Przepisz, proszę, słowo w słowo z podanego fragmentu wszystko od „Jednym z ostatnich” aż do „Amerykańskiego Instytutu Architektury.”.

▶ **Podany fragment**:
------------------------
Jan Sawka urodził się 10 grudnia 1946 r. w Zabrzu, zmarł 9 sierpnia 2012 r. w High Falls w stanie Nowy Jork.


Studiował najpierw architekturę na Politechnice Wrocławskiej, potem przeniósł się do wrocławskiej Wyższej Szkoły Sztuk Plastycznych. Razem z kolegami z pracowni Macieja Urbańca - Janem Jaromirem Aleksiunem, Jerzym Czerniawskim i Getem - przeszli do historii sztuki polskiej jako Wrocławska Czwórka. Po studiach mieszkał kilka lat w Warszawie. W 1976 r. wyjechał do Paryża, gdzie dostał stypendium Centrum Pompidou, co było skutkiem zdobycia przez Sawkę Oscara Malarstwa oraz Nagrody Specjalnej Prezydenta Francji na 7. Międzynarodowym Festiwalu Malarstwa Współczesnego w Cagnes-sur-Mer. Po roku przeniósł się do USA i osiadł w Nowym Jorku. Rysował tam dla "New York Timesa", "Boston Globe" i "Rolling Stone", jego autorski album "Book of Fiction" zdobył w 1986 r. tytuł "książki roku" przyznawany przez redakcję "The New York Timesa", projektował scenografię dla teatrów. Był laureatem licznych nagród artystycznych, m.in. złotych i srebrnych medali na Biennale Plakatu w Warszawie, Florencji i Lahti. Jego wydruki i plakaty można obejrzeć m.in. w Bibliotece Kongresu USA w Waszyngtonie, gdzie stanowią największą kolekcję prac artystycznych wykonanych na papierze.

Jednym z ostatnich projektów Sawki był Peace Monument (Pomnik Pokoju), który miał stanąć w Jerozolimie. Dzieło jest hołdem na rzecz dialogu między chrześcijaństwem, judaizmem i islamem. Chociaż projekt nie został zrealizowany, Sawka otrzymał za niego w 2011 r. nagrodę Amerykańskiego Instytutu Architektury.

Był autorem multimedialnej instalacji-spektaklu "The Voyage" (Podróż) dla Mickey Harta, perkusisty kultowego zespołu Grateful Dead, dla którego tworzył scenografię do koncertów na tournee z okazji 25-lecia zespołu w latach 1989-1990.

Z Jankiem Sawką spotkałem się i zaprzyjaźniłem w połowie 1981 r., w Nowym Jorku, właśnie wtedy przeprowadziłem z nim pierwszą rozmowę, która została opublikowana w Nowym Jorku. Był niezwykle towarzyskim facetem, o olbrzymiej wiedzy i kontaktach na całym świecie. Ciągle gdzieś nasze kontakty się przecinały, mieliśmy wielu wspólnych znajomych. Każda rozmowa dawała nowe możliwości.


—Kiedy i co było przyczyną twojego zafascynowania się Ameryką?

Początki sięgają wczesnej młodości – rodzice moi należeli do młodej inteligencji przedwojennej, która po wojnie znalazła się w dość dużej opozycji do reżimu. Praktycznie rzecz biorąc – Ameryka był u mnie w domu uważana za to, czym właściwie jest, czyli kraj wolności i wiodący na świecie. Moi rodzice zaczeli prenumerować pismo „Ameryka” od samego początku, czyli 1959 roku, ja dosłownie pożerałem każdy numer, co dziś pamiętam co było w środku, co na pierwszej stronie poszczególnych numerów.
------------------------
▶ **Wyodrębnione dane**:
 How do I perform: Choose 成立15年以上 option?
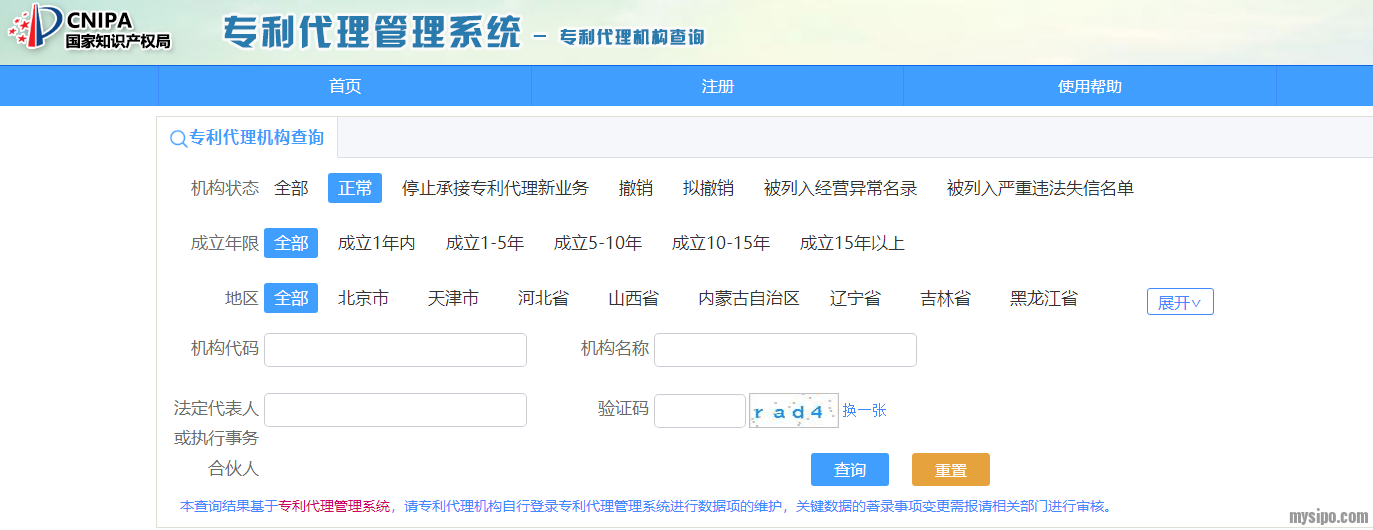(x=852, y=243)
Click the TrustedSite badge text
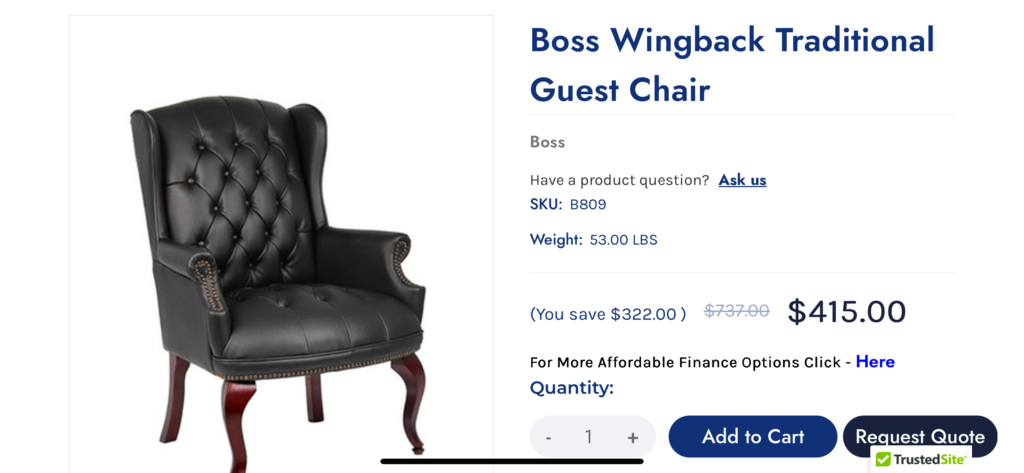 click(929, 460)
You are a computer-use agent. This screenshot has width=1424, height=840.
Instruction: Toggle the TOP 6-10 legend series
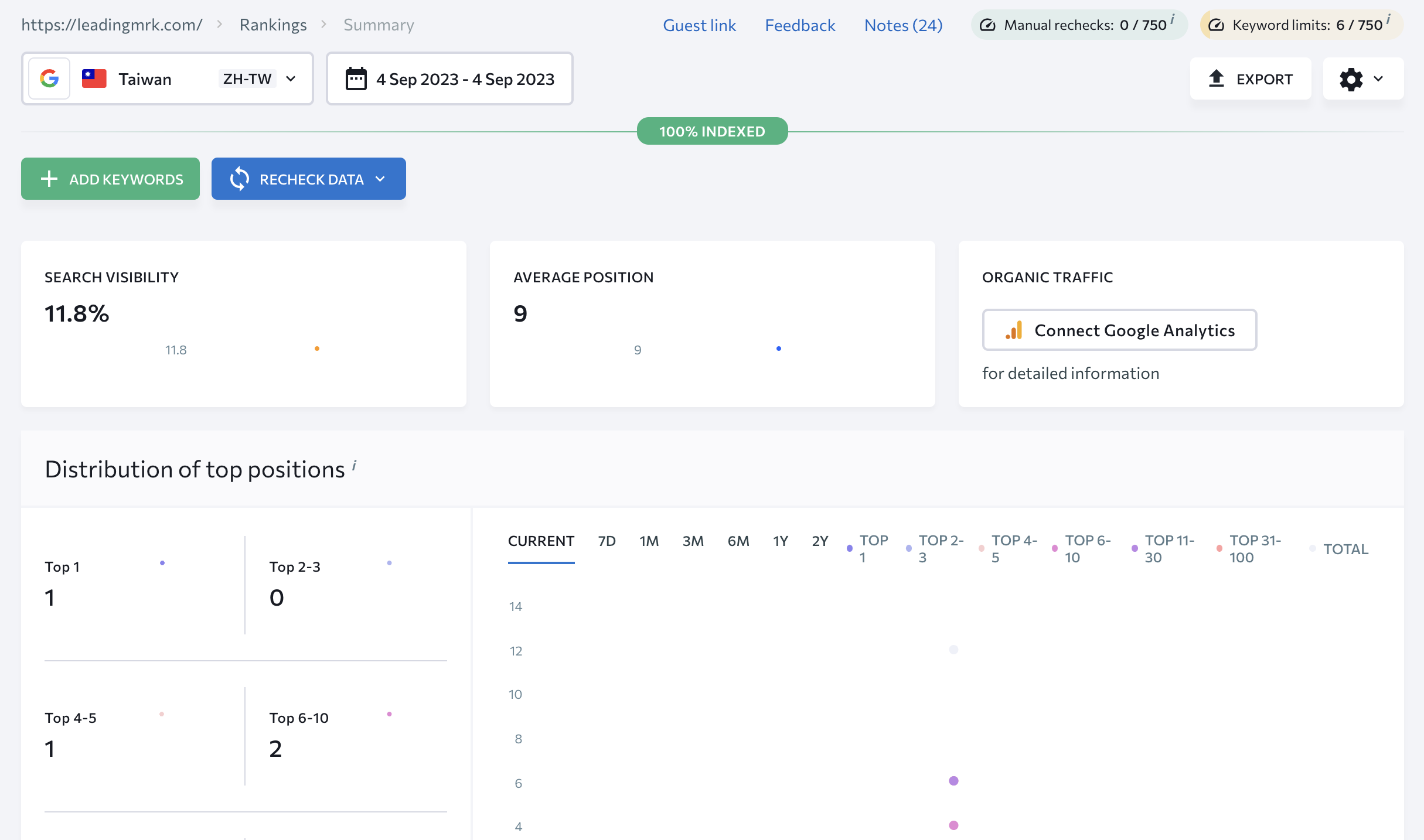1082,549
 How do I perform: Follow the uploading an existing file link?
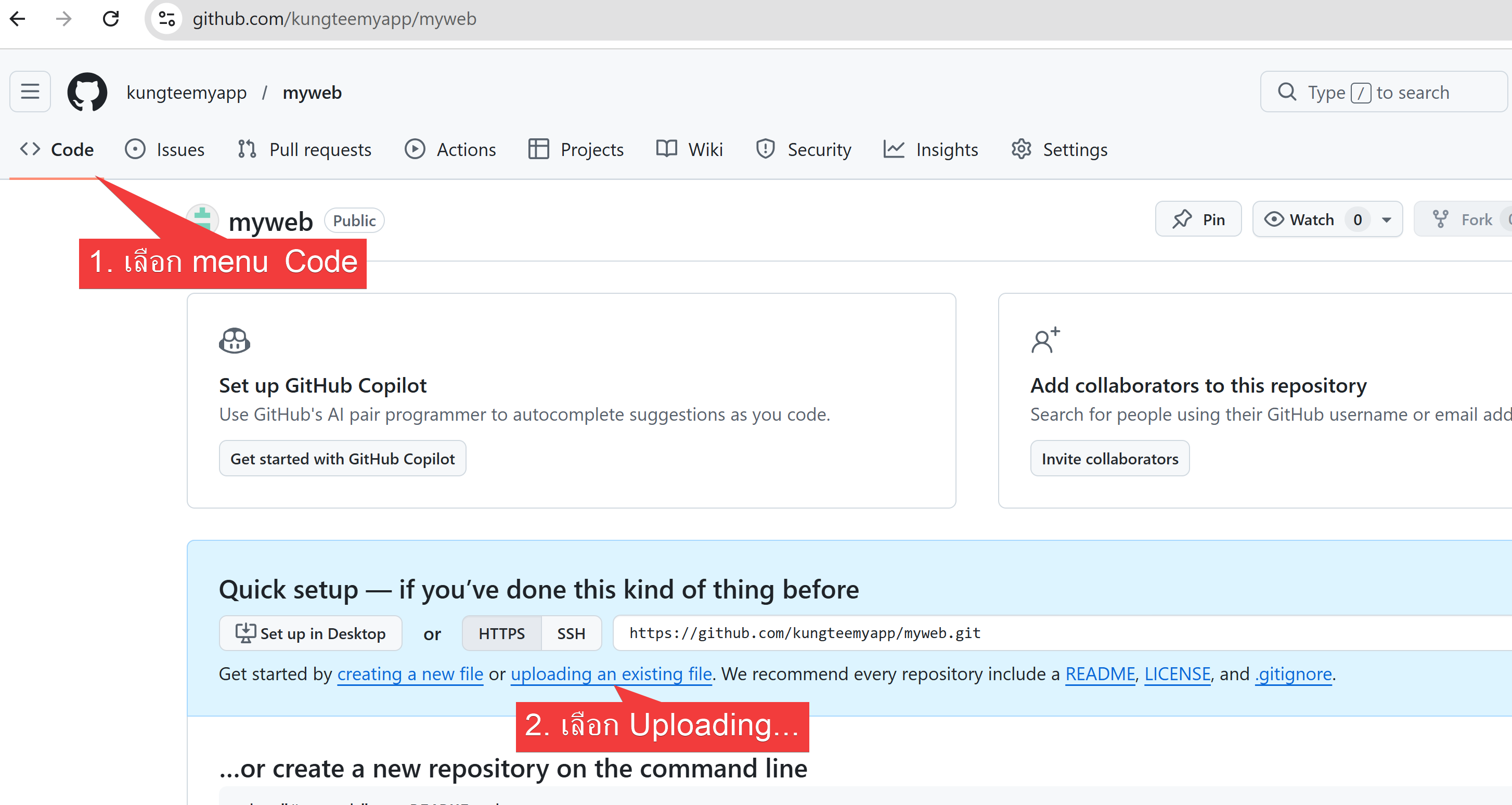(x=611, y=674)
------------------------
▶ **Oczekiwany wynik**:
Jednym z ostatnich projektów Sawki był Peace Monument (Pomnik Pokoju), który miał stanąć w Jerozolimie. Dzieło jest hołdem na rzecz dialogu między chrześcijaństwem, judaizmem i islamem. Chociaż projekt nie został zrealizowany, Sawka otrzymał za niego w 2011 r. nagrodę Amerykańskiego Instytutu Architektury.